Records drawn from a dataset:
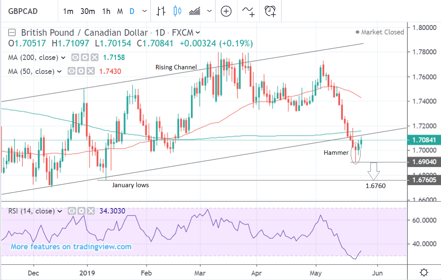Switch to the 30m timeframe
This screenshot has height=280, width=441.
click(87, 11)
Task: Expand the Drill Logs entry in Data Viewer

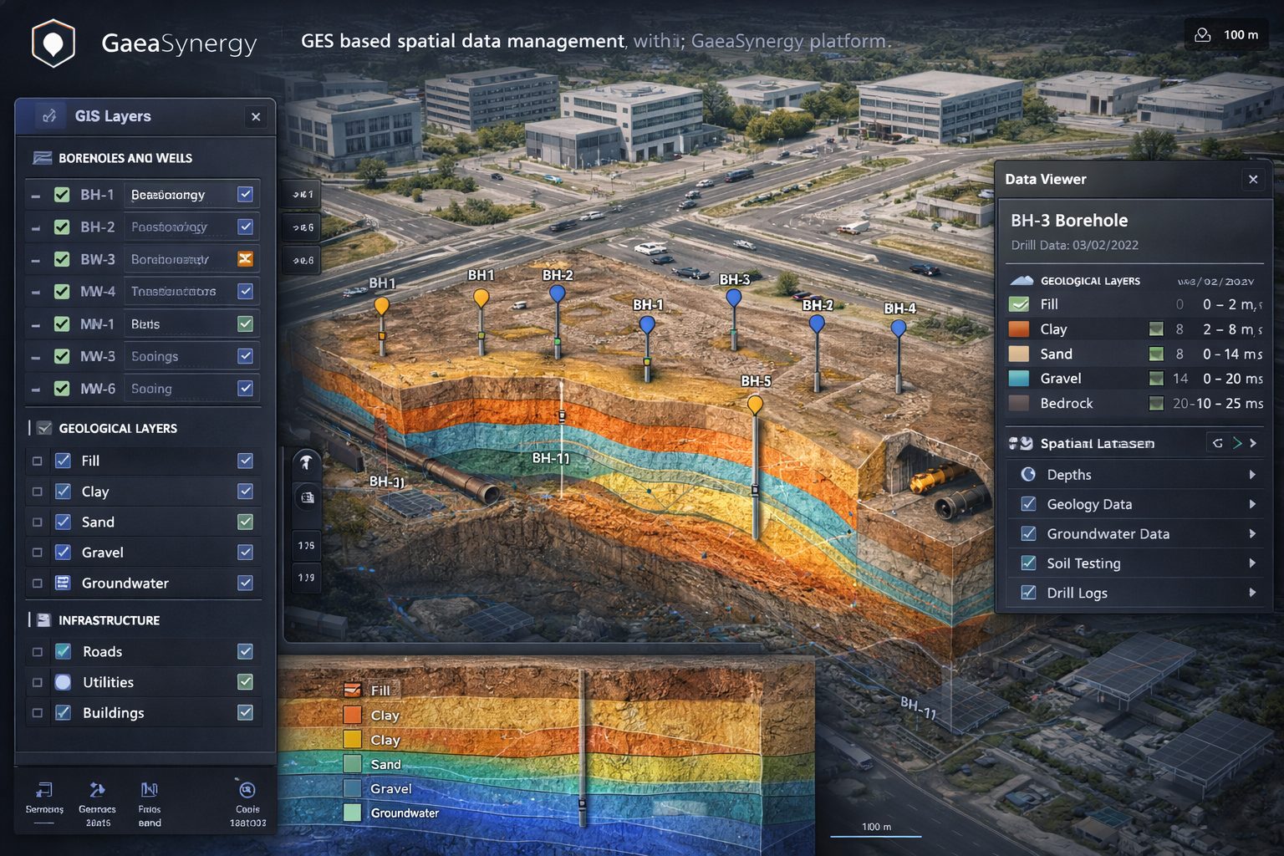Action: point(1252,593)
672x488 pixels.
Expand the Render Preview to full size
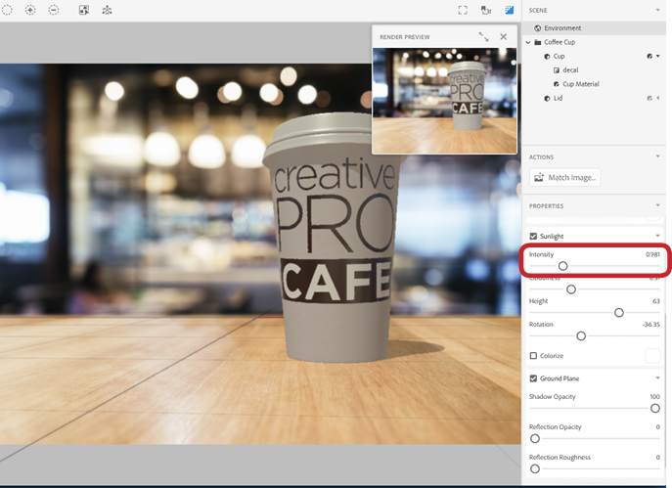coord(483,37)
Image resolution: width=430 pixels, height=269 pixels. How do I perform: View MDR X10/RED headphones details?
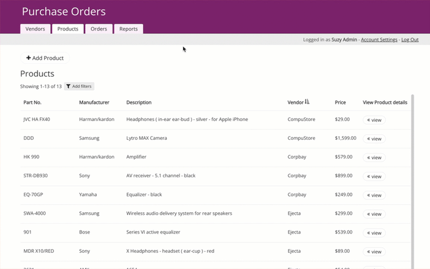pyautogui.click(x=374, y=252)
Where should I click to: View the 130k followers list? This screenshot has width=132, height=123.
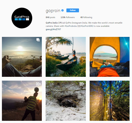[68, 17]
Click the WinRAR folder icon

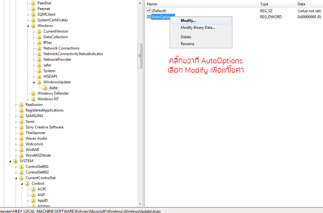21,150
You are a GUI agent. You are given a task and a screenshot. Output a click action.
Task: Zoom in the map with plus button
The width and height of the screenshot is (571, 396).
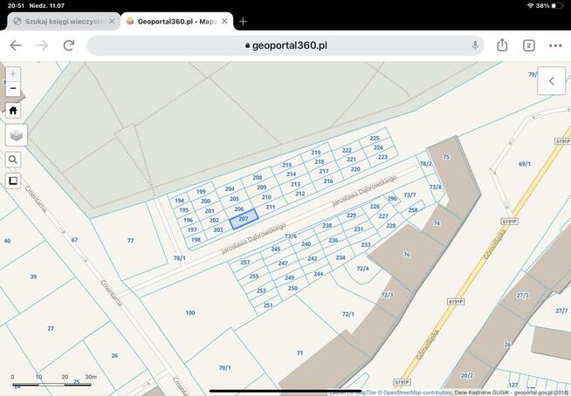tap(13, 74)
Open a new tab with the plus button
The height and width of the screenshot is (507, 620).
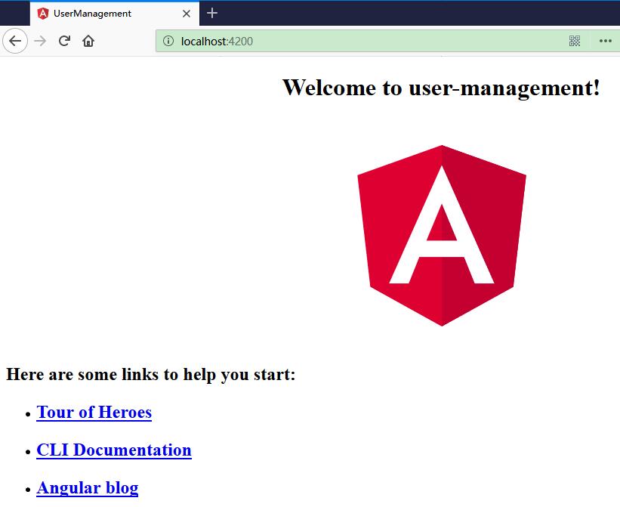[212, 13]
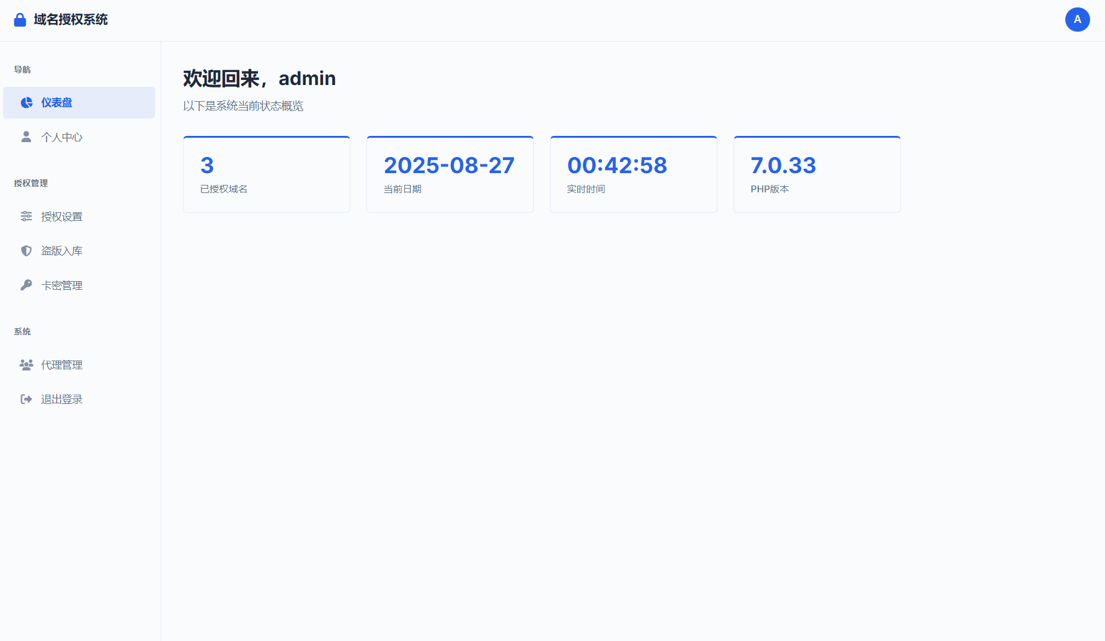This screenshot has width=1105, height=641.
Task: Open 代理管理 under 系统
Action: (62, 365)
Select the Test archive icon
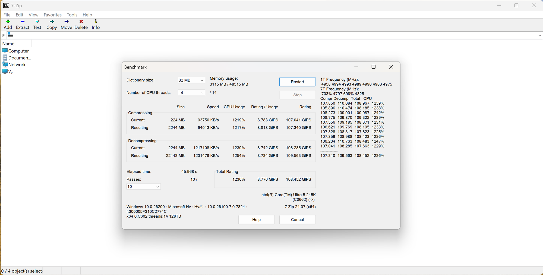Viewport: 543px width, 275px height. pos(37,22)
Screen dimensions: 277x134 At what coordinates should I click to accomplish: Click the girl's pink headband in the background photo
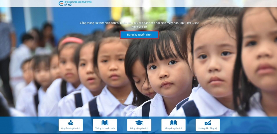pyautogui.click(x=72, y=41)
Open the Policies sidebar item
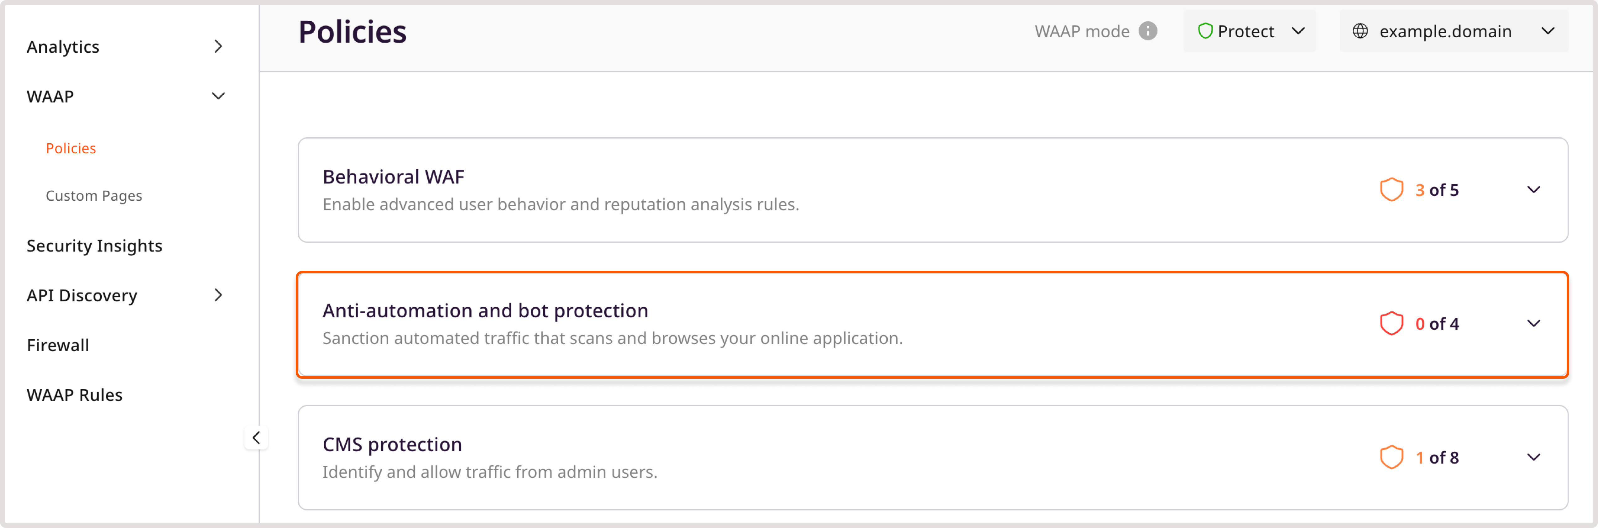The height and width of the screenshot is (528, 1598). pos(71,148)
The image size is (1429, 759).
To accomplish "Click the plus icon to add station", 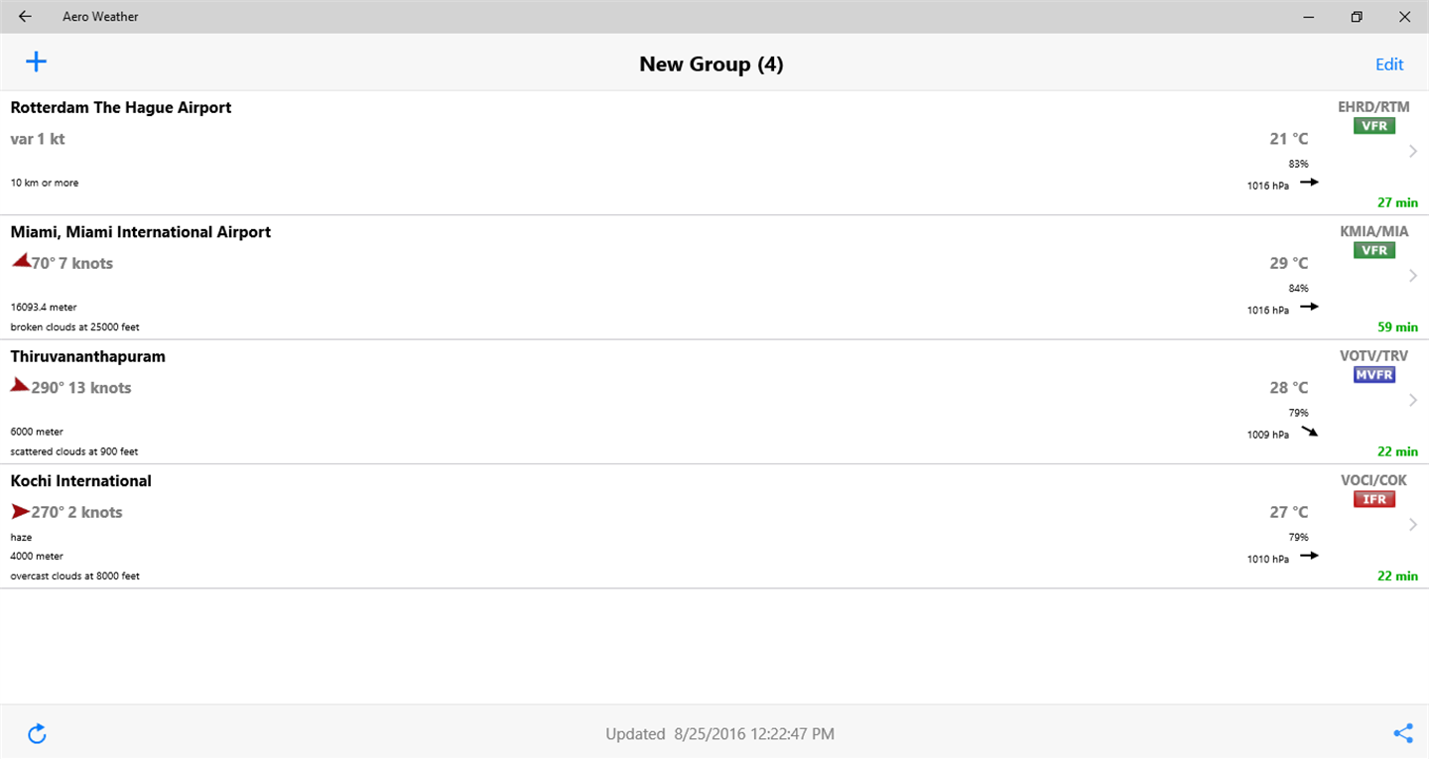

The task: Return each line of the data where the word "button" appears.

Your solution:
Task: Zoom in the map with plus button
Open a new tab with the plus button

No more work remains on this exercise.